The South American Dilemma & the North American Answer. (This is a paper for those who think that data is important. If that's not you ... now you know.)

UPDATE: I can bring USA & CPS data into my GIS files! As well, the other data I'm looking to gather for international study is maybe available through a project that is no longer funded ( ); though I still have access to the code base and data base !!! 😃
I'm not sure when I'll get to that code, though it is access ... another chance to dream.

There is very little survey or census information on the Central and South American parts of the world; especially the countries along the Andes Mountain Range.

This is not a problem that can be solved now; though it can be acknowledged that Latin America is on a unique economic trajectory caught between a seemingly strengthening US dollar, and an economically slowing China. While unlike Africa's geographic expanse, there is a unique cohesion to the people in South America specifically, provided by both the Andes Mountains, and the Amazon Rainforest.

And so there is also an approach to one day gathering that information; though the question is, how might such data be optimized?

And the answer is, by having organized data that is ripe, and prepared, for comparison; which is what this paper will initiate.

The question regards the Hispanic identity; if one were to separate those who claim Hispanic origins, and those who do not, is there significant difference as to how the individual is affected as seen through the wage return on education?

I'm not sure what other work has been done in this area, though the point is not to discern if there is a significant difference; but rather to begin gathering data with GIS information, so as to map out trajectories from various geonomic (geographic & economic) locales, disambiguated by race and ethnicity.

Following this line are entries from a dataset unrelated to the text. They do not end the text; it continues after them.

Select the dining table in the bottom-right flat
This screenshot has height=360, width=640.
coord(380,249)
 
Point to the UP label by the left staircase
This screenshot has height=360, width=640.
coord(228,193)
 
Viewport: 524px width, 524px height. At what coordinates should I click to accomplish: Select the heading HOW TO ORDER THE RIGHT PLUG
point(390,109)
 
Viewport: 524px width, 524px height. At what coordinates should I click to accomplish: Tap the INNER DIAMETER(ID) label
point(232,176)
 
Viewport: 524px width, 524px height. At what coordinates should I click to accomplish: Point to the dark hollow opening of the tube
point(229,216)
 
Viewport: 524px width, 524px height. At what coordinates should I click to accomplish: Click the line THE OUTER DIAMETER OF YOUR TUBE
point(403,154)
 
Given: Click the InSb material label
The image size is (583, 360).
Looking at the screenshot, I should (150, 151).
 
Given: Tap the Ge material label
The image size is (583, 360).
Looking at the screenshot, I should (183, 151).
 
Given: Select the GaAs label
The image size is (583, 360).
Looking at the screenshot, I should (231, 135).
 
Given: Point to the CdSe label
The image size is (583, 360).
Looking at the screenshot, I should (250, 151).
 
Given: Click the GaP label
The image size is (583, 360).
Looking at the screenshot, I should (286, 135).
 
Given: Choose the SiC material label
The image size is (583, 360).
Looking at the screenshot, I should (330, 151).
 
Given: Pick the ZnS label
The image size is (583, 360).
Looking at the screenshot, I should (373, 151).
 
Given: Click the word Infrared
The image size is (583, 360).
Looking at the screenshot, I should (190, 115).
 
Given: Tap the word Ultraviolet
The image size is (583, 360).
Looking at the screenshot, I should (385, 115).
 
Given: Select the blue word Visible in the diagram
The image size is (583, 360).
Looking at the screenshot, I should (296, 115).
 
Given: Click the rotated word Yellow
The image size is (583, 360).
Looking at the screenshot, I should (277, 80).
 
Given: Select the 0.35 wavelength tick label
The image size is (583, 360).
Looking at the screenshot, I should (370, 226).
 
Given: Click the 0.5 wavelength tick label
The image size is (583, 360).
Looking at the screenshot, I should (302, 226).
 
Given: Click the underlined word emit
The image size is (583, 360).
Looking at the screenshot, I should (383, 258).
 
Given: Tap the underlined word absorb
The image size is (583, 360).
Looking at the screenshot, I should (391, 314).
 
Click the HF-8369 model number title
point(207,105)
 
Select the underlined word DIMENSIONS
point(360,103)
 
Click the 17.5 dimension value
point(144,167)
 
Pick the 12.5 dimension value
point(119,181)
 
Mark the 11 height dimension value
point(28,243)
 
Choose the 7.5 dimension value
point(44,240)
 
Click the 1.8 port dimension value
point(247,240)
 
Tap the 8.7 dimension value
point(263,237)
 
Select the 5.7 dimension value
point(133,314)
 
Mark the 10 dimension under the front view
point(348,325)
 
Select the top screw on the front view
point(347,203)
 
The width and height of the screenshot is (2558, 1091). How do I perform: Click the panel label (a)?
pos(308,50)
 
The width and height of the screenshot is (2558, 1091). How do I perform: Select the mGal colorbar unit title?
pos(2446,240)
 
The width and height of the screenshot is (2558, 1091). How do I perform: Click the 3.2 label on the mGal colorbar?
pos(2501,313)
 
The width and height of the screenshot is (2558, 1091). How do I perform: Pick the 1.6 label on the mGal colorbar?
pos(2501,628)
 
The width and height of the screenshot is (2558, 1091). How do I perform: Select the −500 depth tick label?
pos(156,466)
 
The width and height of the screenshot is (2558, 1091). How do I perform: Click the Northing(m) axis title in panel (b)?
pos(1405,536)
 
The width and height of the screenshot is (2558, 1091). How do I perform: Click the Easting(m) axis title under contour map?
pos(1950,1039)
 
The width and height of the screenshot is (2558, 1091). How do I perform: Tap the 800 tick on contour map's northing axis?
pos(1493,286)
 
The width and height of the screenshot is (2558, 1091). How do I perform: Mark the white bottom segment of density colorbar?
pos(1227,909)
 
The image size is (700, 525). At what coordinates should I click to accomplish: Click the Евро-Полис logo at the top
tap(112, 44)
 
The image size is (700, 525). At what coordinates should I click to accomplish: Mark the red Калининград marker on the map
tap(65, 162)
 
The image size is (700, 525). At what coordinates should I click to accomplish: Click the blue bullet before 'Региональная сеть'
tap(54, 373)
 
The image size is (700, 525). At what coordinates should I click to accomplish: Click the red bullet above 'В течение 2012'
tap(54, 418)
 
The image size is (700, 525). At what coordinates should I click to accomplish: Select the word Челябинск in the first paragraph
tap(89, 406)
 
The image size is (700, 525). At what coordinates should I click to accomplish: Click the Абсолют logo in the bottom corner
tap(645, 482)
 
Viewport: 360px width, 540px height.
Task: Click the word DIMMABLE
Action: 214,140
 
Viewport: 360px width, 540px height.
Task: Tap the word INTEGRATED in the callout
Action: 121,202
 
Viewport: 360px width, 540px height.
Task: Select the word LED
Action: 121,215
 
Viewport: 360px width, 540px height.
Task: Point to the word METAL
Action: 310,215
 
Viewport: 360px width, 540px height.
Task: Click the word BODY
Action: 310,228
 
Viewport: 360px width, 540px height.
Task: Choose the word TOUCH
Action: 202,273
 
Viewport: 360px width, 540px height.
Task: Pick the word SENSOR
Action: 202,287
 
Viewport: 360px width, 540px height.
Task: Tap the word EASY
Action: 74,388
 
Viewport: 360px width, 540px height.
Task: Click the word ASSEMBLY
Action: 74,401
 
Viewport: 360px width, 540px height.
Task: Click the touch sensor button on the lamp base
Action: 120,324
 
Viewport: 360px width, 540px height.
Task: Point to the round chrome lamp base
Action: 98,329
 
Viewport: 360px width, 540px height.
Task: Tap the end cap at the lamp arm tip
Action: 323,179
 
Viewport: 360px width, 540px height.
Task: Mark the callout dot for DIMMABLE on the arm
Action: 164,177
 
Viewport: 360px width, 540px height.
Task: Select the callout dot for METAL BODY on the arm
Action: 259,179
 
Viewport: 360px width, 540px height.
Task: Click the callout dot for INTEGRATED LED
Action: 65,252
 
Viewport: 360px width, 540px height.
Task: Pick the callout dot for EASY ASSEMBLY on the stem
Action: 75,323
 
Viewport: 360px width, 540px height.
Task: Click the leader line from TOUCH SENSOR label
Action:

How do wage returns increase for racial demographics within and outside of the Hispanic identity, across city lines, county lines and zip codes?

The Hypothesis

Though for the sake of the paper, what we would hope to see, or what the hypothesis will be, is as follows:

Those within the "Hispanic" community, as disaggregated-demographic communities, fare better than other non-whites within the United States.

This being due to intra-cultural identity cohesion, which enables the group as a whole to progress with greater internal inertia. Or does it?

In either case, we will be able to view the growth of the Hispanic community since the 1980's by looking at census data, in conjunction with GIS data, to follow the evolution.

We will also be able to compare population centers of varying sizes, along with urban and rural locations. Which is important for comparison, due to Latin America's growing urban population; along with their extensive expansion of fiber optic and mobile data reach, into the countryside.

I recognize that the goal is slightly ambitious, though the idea is to create a solid foundation upon which to start asking these questions. And hopefully informing others about these tools; as certain harmonized data is what may be key to unlocking some really fun research!

The Data

We will be using the National Historical Geographical Information System (NHGIS) data to obtain income and education data from the 1930's to 2020 US Census, along with spatial data that will enable us to pin-point various geonomic locations for comparison.

There is a possibility that we will expand to include the IPUMS-CPS collection as well, and maybe IPUMS-USA; though for the near term, likely only NHGIS.

Though it being important to note, that part of the inspiration for this project is work being done on the IHGIS project which will enable one to compare datasets by mean population size and area, across international dataset.

My goal being to achieve something similar within US datasets, with regard to the Hispanic identity. And so observe the evolutions through various geonomic avenues.

The Variables

There are various measures of income, and education.

Regarding income, we have the Aggregate Earnings in 1989 by Work Status in 1989 by Sex by Race and Hispanic Origin by Age.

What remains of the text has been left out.